The Bay Witch nodded. “That's what makes it a good trick.”
Marla laughed. “Well, hell, that is handy—even I can't do that—but I'd figured on leaving B with you all day to learn things. Guess I'll have to find something else for him to do.”
The Bay Witch cocked her head and, for the first time, looked at B directly. “He is very attractive. Would he like to copulate for recreational purposes?” She unzipped the front of her wetsuit, revealing the side swells of her breasts, which B could appreciate only on a purely aesthetic level.
Marla seemed to be stifling a guffaw. “That's up to him, Zuf.”
“Ah, thanks, but I'm gay,” B said, a lot more apologetically than he usually did. “That was actually the first time since high school that I've had a girl's tongue in my mouth.”
“Oh. Sad.”
B was gay, but he was still a guy, so he put in a word for a friend: “I bet Rondeau would be happy to come down here for, um, recreation, though.”

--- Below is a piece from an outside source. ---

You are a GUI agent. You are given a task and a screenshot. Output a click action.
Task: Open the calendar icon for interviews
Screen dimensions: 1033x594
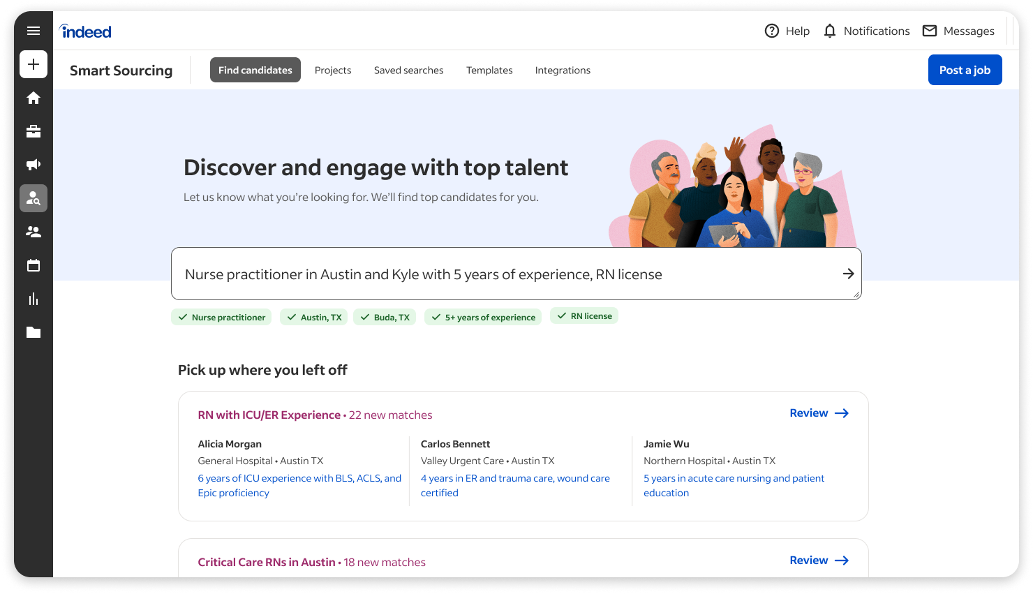[x=33, y=265]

The Bay Witch shook her head. “He cannot breathe underwater. He would drown. Marla would be angry.” With that, she dove cleanly back into the bay
“Ha!” Marla said. “Even Zufi can't resist you, pretty boy”
“That woman is deeply strange.”
“What do you expect? She spends all her time with fish. She forgets how to talk to people sometimes. We're lucky we got full sentences out of her today. Then again, on some days, if she's had human company recently, she could pass for an ordinary weirdo. She's got absolutely no guile at all, though, no matter what. It's a good thing her only political rivals are lobsters.”
B nodded. “I definitely didn't get any sense of hostility or incipient betrayal off her.” He pinched his nose closed with his thumb and forefinger and held his breath, but just for a few seconds. It was too bizarre. “So I'm amphibious now?”
“That's what the lady said, and she doesn't tend to lie. Why don't you jump in the bay and try it out?”
“Leap into the sea and try not to breathe? Hmm. I think I'll hold off and try it in Rondeau's bathtub tonight instead.”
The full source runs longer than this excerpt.